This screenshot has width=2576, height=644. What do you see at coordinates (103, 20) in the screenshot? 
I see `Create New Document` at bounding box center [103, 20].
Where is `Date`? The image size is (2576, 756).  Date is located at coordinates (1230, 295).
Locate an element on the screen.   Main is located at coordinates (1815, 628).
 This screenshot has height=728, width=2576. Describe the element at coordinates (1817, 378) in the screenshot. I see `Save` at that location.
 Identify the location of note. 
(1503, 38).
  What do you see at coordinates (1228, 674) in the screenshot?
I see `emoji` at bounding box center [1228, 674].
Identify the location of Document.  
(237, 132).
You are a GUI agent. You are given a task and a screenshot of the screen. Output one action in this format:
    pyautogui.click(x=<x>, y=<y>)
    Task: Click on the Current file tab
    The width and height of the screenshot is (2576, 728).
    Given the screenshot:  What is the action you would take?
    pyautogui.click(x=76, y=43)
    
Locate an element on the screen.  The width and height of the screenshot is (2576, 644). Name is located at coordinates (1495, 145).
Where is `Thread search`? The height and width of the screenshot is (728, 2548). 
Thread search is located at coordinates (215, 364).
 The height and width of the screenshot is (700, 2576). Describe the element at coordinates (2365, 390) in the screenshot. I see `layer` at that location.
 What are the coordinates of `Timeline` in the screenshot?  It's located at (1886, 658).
:::::
## What to do
Reproduce all of the material above verbatim, leaving every line unchanged.

## Final answer
This screenshot has width=2576, height=644. What do you see at coordinates (103, 20) in the screenshot? 
I see `Create New Document` at bounding box center [103, 20].
Where is `Date`? The image size is (2576, 756).  Date is located at coordinates (1230, 295).
Locate an element on the screen.   Main is located at coordinates (1815, 628).
 This screenshot has height=728, width=2576. Describe the element at coordinates (1817, 378) in the screenshot. I see `Save` at that location.
 Identify the location of note. 
(1503, 38).
  What do you see at coordinates (1228, 674) in the screenshot?
I see `emoji` at bounding box center [1228, 674].
Identify the location of Document.  
(237, 132).
You are a GUI agent. You are given a task and a screenshot of the screen. Output one action in this format:
    pyautogui.click(x=<x>, y=<y>)
    Task: Click on the Current file tab
    The width and height of the screenshot is (2576, 728).
    Given the screenshot:  What is the action you would take?
    pyautogui.click(x=76, y=43)
    
Locate an element on the screen.  The width and height of the screenshot is (2576, 644). Name is located at coordinates (1495, 145).
Where is `Thread search`? The height and width of the screenshot is (728, 2548). 
Thread search is located at coordinates (215, 364).
 The height and width of the screenshot is (700, 2576). Describe the element at coordinates (2365, 390) in the screenshot. I see `layer` at that location.
 What are the coordinates of `Timeline` in the screenshot?  It's located at (1886, 658).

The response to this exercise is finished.